Increased serum endogenous secretory receptor for advanced glycation end-product (esRAGE) levels in type 2 diabetic patients with decreased renal function

Abstract

Background The binding of advanced glycation end-products (AGEs) to their receptor for AGEs (RAGE) may play an important role in the development of diabetic vascular complications. Recently, soluble RAGE (sRAGE) has been identified as an alternative splicing form of RAGE. Furthermore, administration of sRAGE improved atherosclerosis in type 2 diabetic mice.

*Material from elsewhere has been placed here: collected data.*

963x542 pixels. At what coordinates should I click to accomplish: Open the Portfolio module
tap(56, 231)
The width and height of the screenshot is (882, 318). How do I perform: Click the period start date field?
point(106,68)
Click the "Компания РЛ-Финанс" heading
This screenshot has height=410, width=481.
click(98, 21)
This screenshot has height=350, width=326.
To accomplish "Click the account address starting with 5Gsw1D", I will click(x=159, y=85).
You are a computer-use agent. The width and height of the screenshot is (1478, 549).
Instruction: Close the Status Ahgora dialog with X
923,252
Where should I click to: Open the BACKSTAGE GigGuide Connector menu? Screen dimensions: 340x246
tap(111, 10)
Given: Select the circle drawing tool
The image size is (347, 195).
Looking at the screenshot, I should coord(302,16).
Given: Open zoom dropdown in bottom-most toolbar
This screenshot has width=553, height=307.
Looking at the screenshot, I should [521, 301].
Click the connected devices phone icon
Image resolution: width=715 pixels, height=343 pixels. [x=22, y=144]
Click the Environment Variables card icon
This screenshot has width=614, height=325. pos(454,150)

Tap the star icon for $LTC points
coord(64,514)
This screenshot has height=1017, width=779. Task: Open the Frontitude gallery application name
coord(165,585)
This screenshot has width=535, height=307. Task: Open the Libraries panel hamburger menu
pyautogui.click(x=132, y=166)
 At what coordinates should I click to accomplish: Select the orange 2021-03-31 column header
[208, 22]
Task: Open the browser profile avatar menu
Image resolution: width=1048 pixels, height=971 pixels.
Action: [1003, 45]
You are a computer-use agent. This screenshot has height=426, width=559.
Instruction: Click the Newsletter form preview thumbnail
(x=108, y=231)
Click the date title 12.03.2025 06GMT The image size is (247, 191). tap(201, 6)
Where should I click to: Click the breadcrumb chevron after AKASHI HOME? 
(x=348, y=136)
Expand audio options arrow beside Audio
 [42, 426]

Objective The objective of the present study is to investigate the role of endogenous secretory RAGE (esRAGE) as a biological marker for type 2 diabetic nephropathy, and also to determine whether serum esRAGE levels are associated with serum AGEs [including Nɛ–(carboxymethyl) lysine–protein adducts (CML) and pentosidine] levels. Materials and methods Serum esRAGE levels were examined in 107 type 2 diabetic patients including those on hemodialysis (HD). Diabetic patients were divided into three groups as follows: Group A [patients without nephropathy, i.e. normoalbuminuric stage (AER < 30 μg/mg creatinine)], Group B [patients with nephropathy (AER > 30 μg/mg creatinine) but excluding HD patients], and Group C (HD patients). Results Serum esRAGE and AGEs (including CML and pentosidine) levels in Group C were significantly higher than in Group A or B. In single linear univariate correlation, serum esRAGE levels were correlated using body mass index (BMI), duration of diabetes, and serum creatinine, high-density lipoprotein (HDL)-cholesterol and AGEs (including CML and pentosidine) levels. Furthermore, in stepwise multivariate regression analysis, the levels of serum creatinine and duration of diabetes were independently associated with serum esRAGE levels. Conclusion Serum esRAGE levels are associated with the severity of renal dysfunction and duration of diabetes in type 2 diabetic patients.